Question: What's my probability of get one high prize?
I used binomial with $5$ tests and $1$ success with probability of success $5%$. The problem of this approach is when you get a prize, the probability of success changes $(5000/99999)$
How to solve this? Am I doing anything wrong?
On
Using the binomial distribution for this problem is a very good approximation since the success probability is nearly the same for each of the 5 trials: $$p(n=1|N=5,p=0.05) \approx 0.203627$$ If you want to work this out exactly, add the probabilities of the mutually exclusive situations in which you win exactly once, namely, you win only the first draw $(p_1)$, or only the second draw $(p_2)$, or the third... $$p_1=\left({5000\over100000}\right)\left(1-{4999\over99999}\right)\left(1-{4999\over99998}\right)\left(1-{4999\over99997}\right)\left(1-{4999\over99996}\right)$$ $$p_2=\left(1-{5000\over100000}\right)\left({5000\over99999}\right)\left(1-{4999\over99998}\right)\left(1-{4999\over99997}\right)\left(1-{4999\over99996}\right)$$ You can see that each $p_i$ is the same, so $$p = 5p_1 \approx 0.203634$$ which is very close to the binomial approximation.
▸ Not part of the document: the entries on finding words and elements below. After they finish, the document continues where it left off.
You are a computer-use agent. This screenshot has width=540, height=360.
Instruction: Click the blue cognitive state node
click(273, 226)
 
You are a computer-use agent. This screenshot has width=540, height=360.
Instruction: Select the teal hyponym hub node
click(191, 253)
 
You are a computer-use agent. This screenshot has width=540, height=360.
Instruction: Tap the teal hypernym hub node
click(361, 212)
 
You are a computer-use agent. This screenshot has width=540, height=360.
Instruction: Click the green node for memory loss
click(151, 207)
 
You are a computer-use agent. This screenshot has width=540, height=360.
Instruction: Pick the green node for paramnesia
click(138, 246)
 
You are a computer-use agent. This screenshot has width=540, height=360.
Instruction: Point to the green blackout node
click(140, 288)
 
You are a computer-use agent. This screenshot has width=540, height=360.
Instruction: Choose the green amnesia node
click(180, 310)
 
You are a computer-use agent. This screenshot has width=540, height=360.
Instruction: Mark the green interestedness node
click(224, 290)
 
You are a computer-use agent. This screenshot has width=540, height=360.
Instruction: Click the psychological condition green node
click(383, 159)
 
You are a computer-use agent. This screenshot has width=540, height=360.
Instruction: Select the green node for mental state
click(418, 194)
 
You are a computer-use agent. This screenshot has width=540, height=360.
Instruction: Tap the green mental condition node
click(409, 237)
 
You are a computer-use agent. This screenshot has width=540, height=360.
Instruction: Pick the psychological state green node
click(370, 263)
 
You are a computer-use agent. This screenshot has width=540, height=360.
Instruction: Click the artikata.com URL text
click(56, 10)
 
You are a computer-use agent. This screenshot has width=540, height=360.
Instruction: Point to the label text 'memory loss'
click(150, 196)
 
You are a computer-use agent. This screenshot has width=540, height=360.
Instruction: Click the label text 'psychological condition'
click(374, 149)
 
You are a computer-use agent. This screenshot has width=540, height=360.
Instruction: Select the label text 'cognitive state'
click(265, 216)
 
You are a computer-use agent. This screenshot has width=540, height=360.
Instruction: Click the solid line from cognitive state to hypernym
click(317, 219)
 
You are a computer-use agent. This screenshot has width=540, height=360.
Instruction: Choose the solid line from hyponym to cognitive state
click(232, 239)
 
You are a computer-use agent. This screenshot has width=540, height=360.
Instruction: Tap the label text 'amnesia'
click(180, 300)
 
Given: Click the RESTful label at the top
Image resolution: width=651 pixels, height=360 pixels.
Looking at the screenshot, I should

The lottery is not described explicitly, so I’ll model its relevant part by assuming that each fifths of $N=100.000$ has an equal probability $p=1/{N\choose 5}$ be chosen as high prizes. Then the probability that no number of a fifth is among $n=5000$ bought numbers is ${N-n\choose 5}p\approx 0.774$, so your probability to get at least one high prize is about $0.226$.